Further examinations of dendritic growth theories

Abstract

Two analytical theories of free dendrite growth, the microscopic solvability condition (MSC) theory and the interfacial wave (IFW) theory have been proposed during the past decade, attempting to resolve the problem of selection of dendrite growth, and explain the essence of the pattern formation. This article attempts to clarify the differences and commonalities between these two theories and compare the predictions of these theories with some latest numerical evidence and experimental data. Since the MSC theory is most well-developed for the two-dimensional case, the comparisons of the theories with the numerical simulations are made mainly by using, but not restricted to, the two-dimensional, numerical solutions for dendrite growth with anisotropy of surface tension.
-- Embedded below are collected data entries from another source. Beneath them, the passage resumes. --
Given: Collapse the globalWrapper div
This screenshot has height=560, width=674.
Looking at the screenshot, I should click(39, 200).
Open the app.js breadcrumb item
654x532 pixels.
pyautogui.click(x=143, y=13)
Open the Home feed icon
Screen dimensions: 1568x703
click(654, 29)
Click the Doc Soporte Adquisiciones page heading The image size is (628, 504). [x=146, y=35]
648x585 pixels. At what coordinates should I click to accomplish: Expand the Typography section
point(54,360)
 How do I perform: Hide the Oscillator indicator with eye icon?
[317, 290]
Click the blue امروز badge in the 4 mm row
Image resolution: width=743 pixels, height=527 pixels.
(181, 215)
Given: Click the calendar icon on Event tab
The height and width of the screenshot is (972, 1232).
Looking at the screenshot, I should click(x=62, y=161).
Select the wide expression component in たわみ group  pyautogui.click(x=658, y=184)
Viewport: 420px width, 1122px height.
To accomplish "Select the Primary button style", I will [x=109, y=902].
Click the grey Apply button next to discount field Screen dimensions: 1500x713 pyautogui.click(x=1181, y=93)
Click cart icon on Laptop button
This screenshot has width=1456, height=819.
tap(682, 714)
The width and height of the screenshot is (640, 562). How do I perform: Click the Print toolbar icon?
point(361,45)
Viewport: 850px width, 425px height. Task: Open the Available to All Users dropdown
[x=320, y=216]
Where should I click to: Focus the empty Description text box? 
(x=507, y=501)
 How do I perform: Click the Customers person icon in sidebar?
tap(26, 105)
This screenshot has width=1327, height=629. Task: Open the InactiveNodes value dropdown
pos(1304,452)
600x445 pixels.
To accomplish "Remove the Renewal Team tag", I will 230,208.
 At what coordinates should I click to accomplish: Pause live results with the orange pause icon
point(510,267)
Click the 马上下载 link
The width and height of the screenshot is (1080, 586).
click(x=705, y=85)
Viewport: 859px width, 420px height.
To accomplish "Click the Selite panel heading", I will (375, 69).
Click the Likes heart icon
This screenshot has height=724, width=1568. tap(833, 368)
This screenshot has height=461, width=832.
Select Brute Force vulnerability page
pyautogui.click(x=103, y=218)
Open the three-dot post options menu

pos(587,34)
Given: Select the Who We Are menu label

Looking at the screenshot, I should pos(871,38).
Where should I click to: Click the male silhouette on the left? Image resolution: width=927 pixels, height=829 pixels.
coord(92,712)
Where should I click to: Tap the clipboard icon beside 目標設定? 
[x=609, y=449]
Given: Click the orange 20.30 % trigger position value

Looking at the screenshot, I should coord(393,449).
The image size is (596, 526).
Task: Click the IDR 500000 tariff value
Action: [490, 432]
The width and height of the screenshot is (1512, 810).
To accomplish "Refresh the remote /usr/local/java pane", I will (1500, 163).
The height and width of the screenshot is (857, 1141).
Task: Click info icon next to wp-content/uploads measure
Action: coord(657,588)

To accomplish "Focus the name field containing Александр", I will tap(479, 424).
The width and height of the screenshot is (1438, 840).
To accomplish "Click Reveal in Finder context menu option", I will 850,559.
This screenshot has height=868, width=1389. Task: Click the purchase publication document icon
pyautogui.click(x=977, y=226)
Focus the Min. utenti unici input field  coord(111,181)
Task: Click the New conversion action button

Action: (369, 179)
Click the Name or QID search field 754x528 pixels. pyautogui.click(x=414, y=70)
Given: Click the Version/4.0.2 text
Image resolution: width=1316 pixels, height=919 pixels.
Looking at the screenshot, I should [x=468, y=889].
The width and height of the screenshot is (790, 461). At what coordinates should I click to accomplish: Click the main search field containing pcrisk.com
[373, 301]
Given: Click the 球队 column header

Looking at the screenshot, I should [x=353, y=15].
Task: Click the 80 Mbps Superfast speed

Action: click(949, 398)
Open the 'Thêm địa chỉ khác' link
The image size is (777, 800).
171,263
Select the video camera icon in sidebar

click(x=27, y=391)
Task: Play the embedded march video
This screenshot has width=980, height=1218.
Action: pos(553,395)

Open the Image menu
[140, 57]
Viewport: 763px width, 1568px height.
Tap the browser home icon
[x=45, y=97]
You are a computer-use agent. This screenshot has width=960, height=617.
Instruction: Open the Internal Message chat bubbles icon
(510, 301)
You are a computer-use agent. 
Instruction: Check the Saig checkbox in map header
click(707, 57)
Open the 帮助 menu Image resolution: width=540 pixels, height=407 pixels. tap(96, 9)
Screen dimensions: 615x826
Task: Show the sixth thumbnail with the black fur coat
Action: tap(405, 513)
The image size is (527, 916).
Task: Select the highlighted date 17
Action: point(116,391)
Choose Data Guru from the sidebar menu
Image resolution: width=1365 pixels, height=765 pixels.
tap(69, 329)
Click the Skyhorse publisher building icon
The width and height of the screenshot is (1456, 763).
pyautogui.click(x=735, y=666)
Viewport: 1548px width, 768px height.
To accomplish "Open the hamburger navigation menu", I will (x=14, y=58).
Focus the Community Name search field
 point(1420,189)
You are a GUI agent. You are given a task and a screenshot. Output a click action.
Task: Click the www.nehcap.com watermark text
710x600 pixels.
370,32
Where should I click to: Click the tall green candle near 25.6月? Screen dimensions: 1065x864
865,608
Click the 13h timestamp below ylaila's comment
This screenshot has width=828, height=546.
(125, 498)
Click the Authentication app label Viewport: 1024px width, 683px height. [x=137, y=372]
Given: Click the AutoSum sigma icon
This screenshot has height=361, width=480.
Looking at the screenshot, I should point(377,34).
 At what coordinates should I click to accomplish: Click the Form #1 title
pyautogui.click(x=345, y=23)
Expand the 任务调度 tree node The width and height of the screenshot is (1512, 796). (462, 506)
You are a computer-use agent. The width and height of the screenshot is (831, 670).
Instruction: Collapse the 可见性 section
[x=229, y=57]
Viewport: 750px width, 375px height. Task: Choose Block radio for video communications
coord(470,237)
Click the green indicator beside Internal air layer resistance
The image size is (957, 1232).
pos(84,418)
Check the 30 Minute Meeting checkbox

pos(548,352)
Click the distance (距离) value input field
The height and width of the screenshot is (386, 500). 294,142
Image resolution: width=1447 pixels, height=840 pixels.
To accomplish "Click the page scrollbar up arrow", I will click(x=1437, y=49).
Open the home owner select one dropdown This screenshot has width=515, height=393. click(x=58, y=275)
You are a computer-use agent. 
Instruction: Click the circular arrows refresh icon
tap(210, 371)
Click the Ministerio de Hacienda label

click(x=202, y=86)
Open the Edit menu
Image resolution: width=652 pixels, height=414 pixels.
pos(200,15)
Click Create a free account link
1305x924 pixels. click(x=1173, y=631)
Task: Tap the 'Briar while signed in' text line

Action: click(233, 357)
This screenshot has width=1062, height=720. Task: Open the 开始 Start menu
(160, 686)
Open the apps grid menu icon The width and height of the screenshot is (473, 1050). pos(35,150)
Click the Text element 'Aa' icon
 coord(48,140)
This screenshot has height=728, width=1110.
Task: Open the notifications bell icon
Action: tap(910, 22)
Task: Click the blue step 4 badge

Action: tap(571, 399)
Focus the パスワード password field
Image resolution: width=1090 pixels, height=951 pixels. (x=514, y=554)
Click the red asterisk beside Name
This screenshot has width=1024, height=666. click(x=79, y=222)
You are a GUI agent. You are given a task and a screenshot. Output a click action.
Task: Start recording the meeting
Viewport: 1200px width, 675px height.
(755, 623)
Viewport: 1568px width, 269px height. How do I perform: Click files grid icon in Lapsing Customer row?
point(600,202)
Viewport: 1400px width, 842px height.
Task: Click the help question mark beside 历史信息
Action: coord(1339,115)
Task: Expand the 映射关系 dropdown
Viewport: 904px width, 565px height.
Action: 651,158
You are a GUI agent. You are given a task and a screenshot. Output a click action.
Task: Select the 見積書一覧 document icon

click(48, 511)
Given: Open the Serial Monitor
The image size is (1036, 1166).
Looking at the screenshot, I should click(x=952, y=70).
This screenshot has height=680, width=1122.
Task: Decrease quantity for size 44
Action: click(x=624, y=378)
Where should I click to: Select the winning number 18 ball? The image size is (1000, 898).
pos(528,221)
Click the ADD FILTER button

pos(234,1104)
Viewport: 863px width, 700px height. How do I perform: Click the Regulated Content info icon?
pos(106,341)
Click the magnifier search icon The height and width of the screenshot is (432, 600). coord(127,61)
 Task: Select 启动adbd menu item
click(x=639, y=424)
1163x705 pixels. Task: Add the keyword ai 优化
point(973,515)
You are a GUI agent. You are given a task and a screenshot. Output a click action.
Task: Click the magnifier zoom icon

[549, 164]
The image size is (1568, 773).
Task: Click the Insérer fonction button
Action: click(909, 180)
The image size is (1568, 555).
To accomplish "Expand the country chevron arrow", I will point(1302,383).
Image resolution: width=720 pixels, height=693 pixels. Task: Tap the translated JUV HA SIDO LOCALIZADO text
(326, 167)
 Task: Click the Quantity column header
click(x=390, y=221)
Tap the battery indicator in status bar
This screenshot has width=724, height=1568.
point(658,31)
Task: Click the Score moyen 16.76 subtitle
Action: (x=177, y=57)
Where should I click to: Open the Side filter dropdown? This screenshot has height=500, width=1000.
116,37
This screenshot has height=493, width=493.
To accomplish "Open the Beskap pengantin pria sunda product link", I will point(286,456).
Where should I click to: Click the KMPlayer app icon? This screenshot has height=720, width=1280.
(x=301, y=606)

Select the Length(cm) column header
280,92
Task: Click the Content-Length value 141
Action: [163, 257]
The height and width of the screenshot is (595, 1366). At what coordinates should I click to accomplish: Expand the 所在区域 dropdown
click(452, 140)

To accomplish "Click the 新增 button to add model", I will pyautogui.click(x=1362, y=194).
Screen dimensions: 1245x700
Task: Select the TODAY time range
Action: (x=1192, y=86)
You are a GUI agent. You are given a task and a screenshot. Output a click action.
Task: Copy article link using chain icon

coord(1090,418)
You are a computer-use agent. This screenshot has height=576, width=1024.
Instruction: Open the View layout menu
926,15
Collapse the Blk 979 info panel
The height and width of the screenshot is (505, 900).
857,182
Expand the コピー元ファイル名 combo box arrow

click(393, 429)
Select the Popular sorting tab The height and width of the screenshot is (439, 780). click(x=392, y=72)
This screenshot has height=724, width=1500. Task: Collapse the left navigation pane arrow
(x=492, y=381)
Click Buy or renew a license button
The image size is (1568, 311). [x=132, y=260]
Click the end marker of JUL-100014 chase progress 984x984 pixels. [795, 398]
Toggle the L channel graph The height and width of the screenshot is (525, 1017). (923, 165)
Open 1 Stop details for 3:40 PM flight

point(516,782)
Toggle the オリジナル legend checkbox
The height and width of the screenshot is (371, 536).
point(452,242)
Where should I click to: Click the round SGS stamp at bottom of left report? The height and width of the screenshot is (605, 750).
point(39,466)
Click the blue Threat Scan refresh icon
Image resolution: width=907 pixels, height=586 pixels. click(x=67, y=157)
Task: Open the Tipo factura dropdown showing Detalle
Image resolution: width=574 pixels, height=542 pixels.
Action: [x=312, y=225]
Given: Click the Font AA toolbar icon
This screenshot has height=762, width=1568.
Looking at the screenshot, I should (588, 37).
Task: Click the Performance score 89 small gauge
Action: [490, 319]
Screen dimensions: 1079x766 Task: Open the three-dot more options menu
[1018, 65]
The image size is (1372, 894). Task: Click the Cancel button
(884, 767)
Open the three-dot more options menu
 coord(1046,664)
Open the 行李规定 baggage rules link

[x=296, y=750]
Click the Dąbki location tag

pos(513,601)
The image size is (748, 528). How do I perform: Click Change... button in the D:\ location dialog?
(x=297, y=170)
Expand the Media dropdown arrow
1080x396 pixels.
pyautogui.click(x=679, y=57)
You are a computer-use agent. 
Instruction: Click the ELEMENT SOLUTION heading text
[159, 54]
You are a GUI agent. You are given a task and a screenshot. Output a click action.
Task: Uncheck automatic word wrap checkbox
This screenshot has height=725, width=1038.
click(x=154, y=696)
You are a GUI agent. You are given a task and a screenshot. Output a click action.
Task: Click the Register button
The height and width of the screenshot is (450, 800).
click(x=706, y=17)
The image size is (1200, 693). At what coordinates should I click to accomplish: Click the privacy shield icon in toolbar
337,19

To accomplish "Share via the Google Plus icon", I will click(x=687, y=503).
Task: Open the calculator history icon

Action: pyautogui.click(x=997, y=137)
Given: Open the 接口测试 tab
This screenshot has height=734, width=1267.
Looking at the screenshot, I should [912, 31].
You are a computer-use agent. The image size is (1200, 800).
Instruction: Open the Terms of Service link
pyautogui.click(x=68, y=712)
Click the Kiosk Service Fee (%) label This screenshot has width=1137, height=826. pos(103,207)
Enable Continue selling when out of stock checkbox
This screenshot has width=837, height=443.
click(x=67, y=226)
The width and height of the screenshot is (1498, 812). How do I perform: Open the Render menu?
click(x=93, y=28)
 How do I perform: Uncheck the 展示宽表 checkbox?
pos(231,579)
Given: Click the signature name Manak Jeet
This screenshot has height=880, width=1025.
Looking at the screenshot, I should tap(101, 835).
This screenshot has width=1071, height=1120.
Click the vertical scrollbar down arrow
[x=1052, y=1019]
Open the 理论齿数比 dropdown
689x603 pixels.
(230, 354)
Such kinds of numerical simulations have been lately carried out by Wheeler et al. (Physica D 66 (1993) 243), Provatas et al. (Phys. Rev. Lett. 80 (15) (1998) 3308; 82 (22) (1999) 4496) and Karma et al. (Phys. Rev E 53 (1996) 3071; Phys. Rev. Lett. 77 (1996) 4050; J. Crystal Growth 174 (1997) 54) with the phase field model, and by Ihle and Müller-Krumbhaar with the free-boundary problem model (1994). It is seen that in a region where the anisotropy parameter is not too small, the numerical simulations yield steady needle solutions, whose side-branching structures are not self-sustaining. These results support the conclusions drawn by both the MSC and IFW theories. However, the numerical simulations also showed that there exists ‘a smallest value of the anisotropy parameter’, less than which ‘no steady needle solution was found’ (refer to Wheeler et al. Physica D 66 (1993) 243). This numerical evidence appears to be in agreement with the IFW theory and contradict the MSC theory. The prediction of the IFW theory is also compared with the latest experimental data obtained by Glicksman et al. in the microgravity of space and an excellent overall agreement is found.